Silence; absolute, uninterrupted, completely focused silence.
For some, silence can be a terrifying. For others, it’s pure bliss. Silencing your mind to focus on one thing is essentially the goal of meditation. In our busy lives, most people can’t imagine actually sitting still for longer for than a few seconds, much less sitting still and doing absolutely nothing for an extended period of time.
We forget how important it is to take a moment to center our thoughts recharge. Meditation has been used for that and many other purposes for thousands of years, and there’s a good reason why this practice still hasn’t gone out of style.
Recent studies show that meditation helps you to become better focused, relieve stress and anxiety, come to new forms of self-realization and create better emotional stability, aid in sleep, as well as increase memory and creativity.
Even though there are multiple benefits, meditation can seem a bit intimidating for beginners. Of course it doesn’t have to be like what you see in the on TV: sitting cross-legged on the edge of a cliff, in front of a sunset chanting an endless stream of “ohms” while you wait for a divine revelation to hit you. However cool that sounds, you can go a much simpler route.
Meditation is a very personal experience, so the way you practice meditating may be different from others. Find what is comfortable for you; sitting, standing, morning, night, music, silence, lights on or off – go with what feels best to you.
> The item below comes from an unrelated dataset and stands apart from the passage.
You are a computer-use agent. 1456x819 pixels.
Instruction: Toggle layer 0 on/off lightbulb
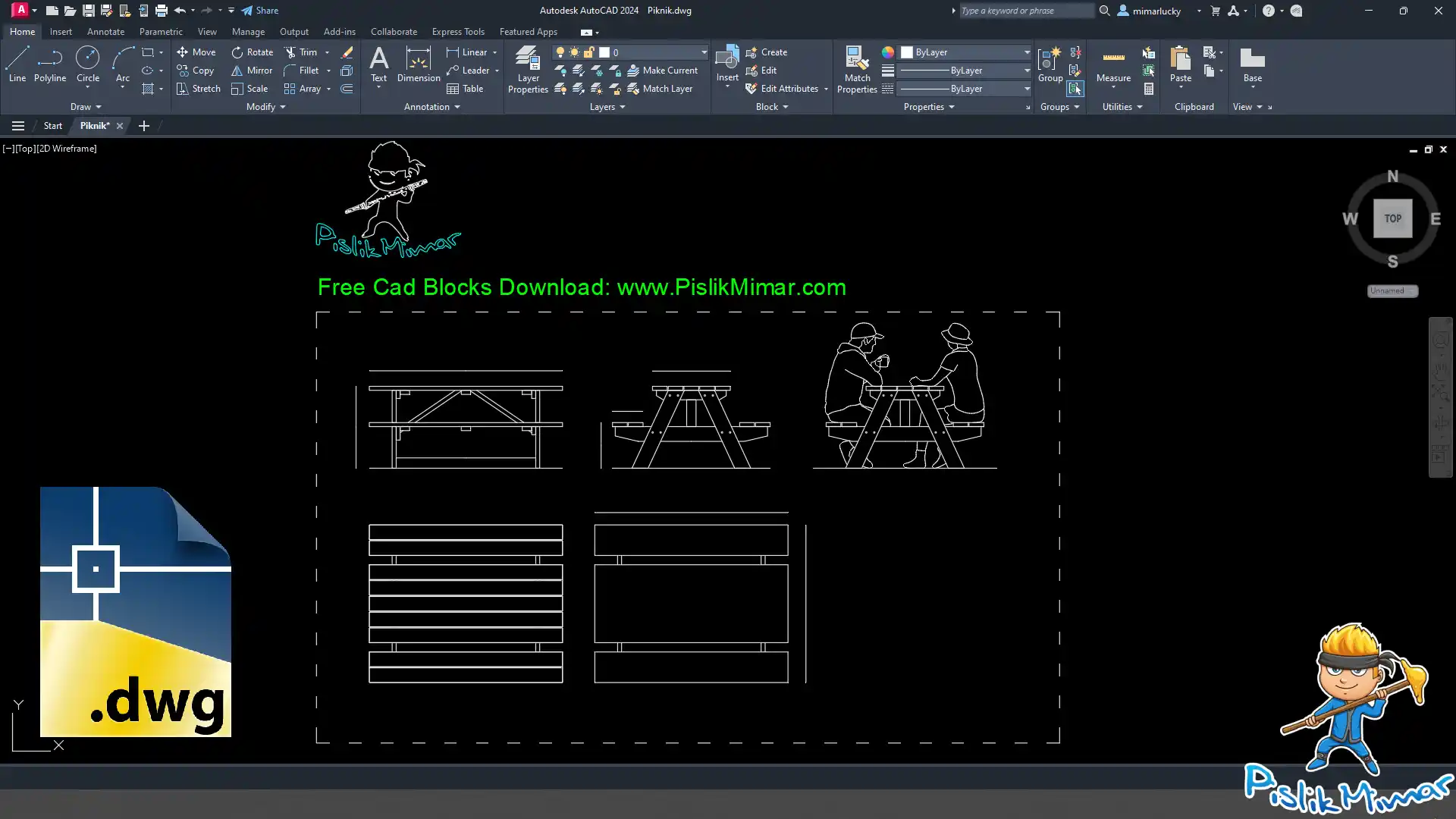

If you are inexperienced, flipping your mind into a state of ’emptiness’ might not come naturally. The best way to get started is to think blank thoughts. It may sound strange, but focusing on a clear mind will in fact, help you clear your mind. Visualize a blank sheet of paper, a dark room or just pay close attention to your breathing. When I say visualize I mean really pay attention to the details of your…nothingness. How does it sound when your chest expands and you bring the cool air into your body? Notice how the air that you blow back out is a bit warmer, and how your nostrils might flair a bit. Keep your mind on these thoughts and if you notice that you’ve started to get distracted, bring your thoughts back to it.
Don’t get frustrated on your first try if you don’t feel like you can get it. Set realistic goals for yourself – it’s more than likely that you won’t be able to sit for hours with a clear mind. Start with a couple minutes and work your way up. Two minutes may not seem like long enough to meditate on anything, but you will be surprised how quickly your mind starts to wander to your grocery list, what you have to do for the day or that assignment you still haven’t started on for work.